While there are important differences between Mexico’s sinarquistas and contemporary Catholics who insist on their own vision of “authenticity,” the episode nevertheless provides us with a vivid example of what can happen when purist Catholic movements seek to isolate themselves from the Catholic majority that they deem inauthentic. Over and over again, history shows us that movements such as these don’t survive within the church. Where are the Donatists, Jansenists, and Feeneyites today? Groups such as these die out, break off into separate sects, or reunite with the church that they left.

The fate of such movements does not mean that there should be no disagreements within Catholic society. These are natural. But the history of the sinarquistas provides an illustration of how isolation and mutual rejection can result in weakness and fragmentation, instead of strength through community and communion.
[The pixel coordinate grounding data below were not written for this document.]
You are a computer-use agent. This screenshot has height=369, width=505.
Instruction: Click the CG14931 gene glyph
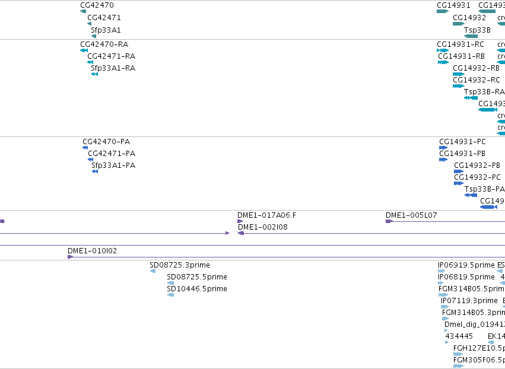pyautogui.click(x=443, y=11)
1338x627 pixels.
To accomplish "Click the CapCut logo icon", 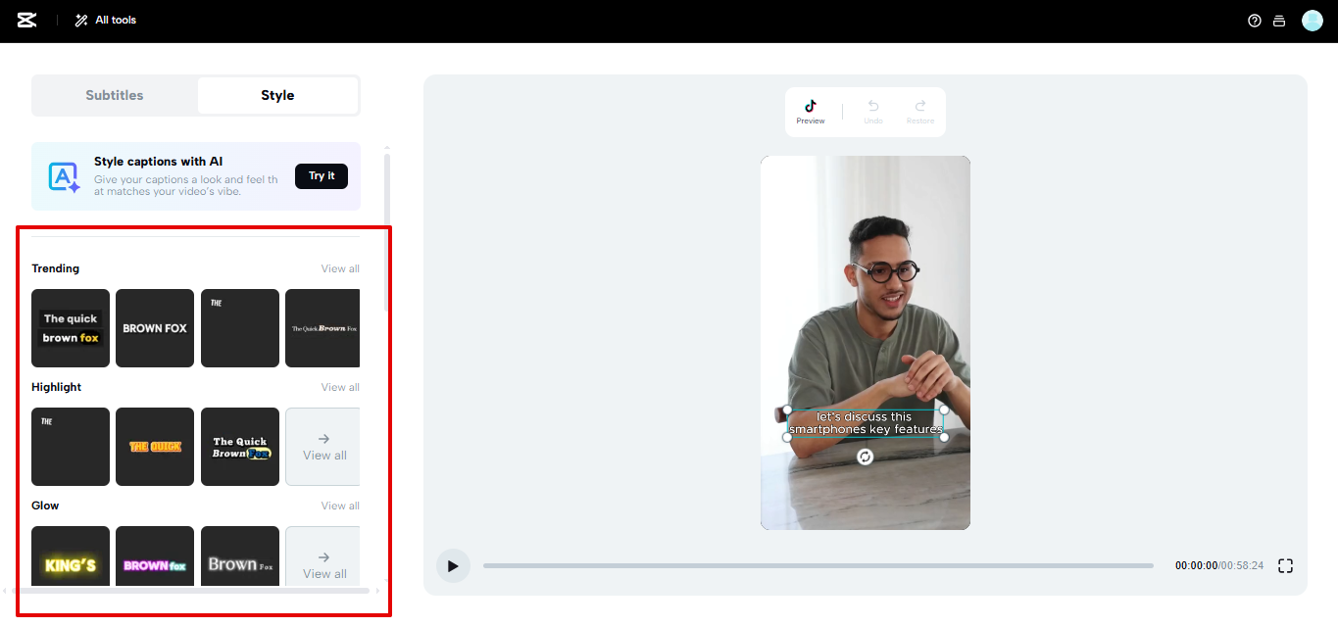I will point(27,20).
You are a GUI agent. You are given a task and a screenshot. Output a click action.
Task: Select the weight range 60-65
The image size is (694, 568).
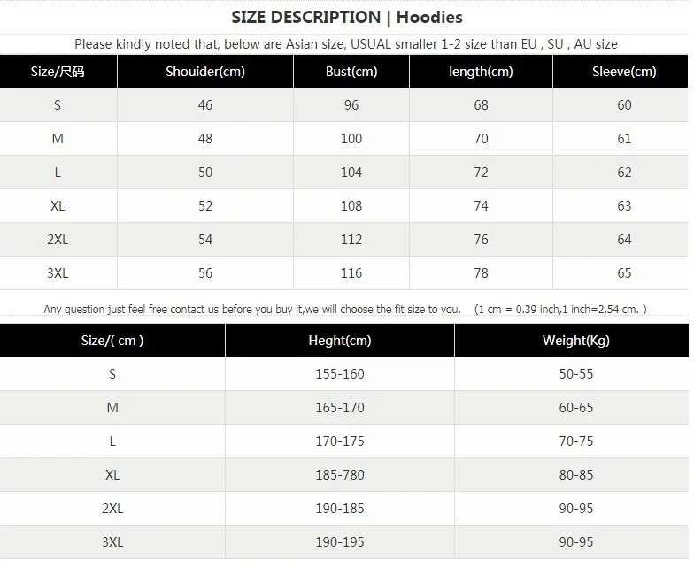575,407
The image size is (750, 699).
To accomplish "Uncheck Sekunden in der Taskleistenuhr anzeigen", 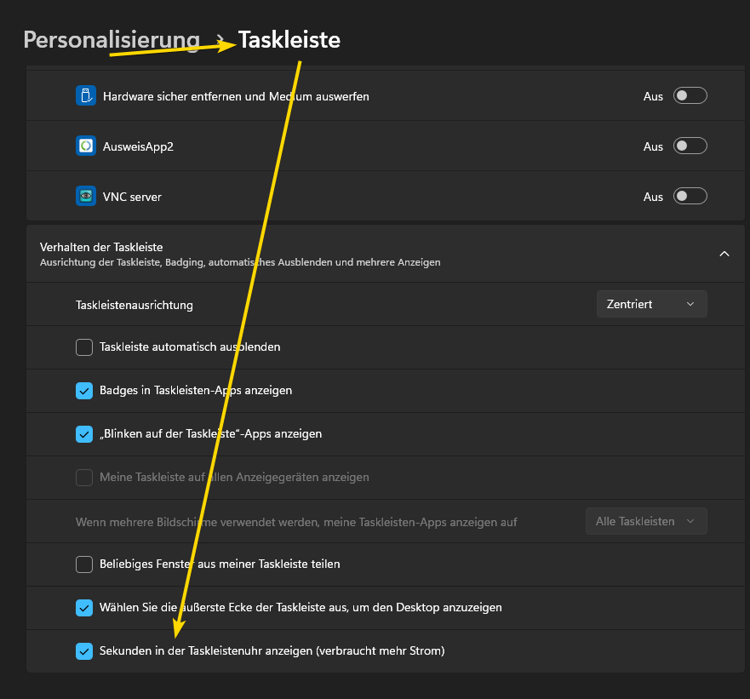I will pos(84,651).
It can feel uncomfortable to be Catholic in America right now. We face enormous challenges from the clerical abuse crisis. We have deep disagreements with each other, made worse by vicious online commentary and our country’s deep political divides. Across the various Catholic categories—conservative Catholics, social-justice Catholics, Opus Dei Catholics, LGBT Catholics, Latino Catholics, Commonweal Catholics, Legatus Catholics (and the list goes on)—all of us contest what it means to properly practice our faith.

How does a Catholic university accommodate this multitudinous and fractured community? It isn’t easy. Indeed, many Catholic university administrations today face a difficult choice: appealing to the vast majority of Catholics (and the many non-Catholics who are attracted to the Catholic intellectual tradition and Catholic social teaching), or appeasing an increasingly vocal minority that insists that their way is the only way.

The Catholic University of America was established by the American bishops to serve all Catholics, not just a minority. As such, it belongs to all Catholics, and not to one particular denomination or subcategory. It should therefore continue to be a place where Catholics who disagree with each other can participate in vigorous and healthy debate, in “a spirit of encounter,” over political and social issues. It should also continue to be a place that encourages students to investigate different points of view, while at the same time ensuring that they fully understand the teachings of the Catholic Church as determined by the magisterium. It should continue to welcome the contributions of non-Catholics, and anyone who produces top-flight research that advances the intellectual tradition of the Catholic Church. It should promote a consistent ethic of life. And it should continue to be strong enough to honestly investigate the darker facets of Catholic history, including clerical sex abuse.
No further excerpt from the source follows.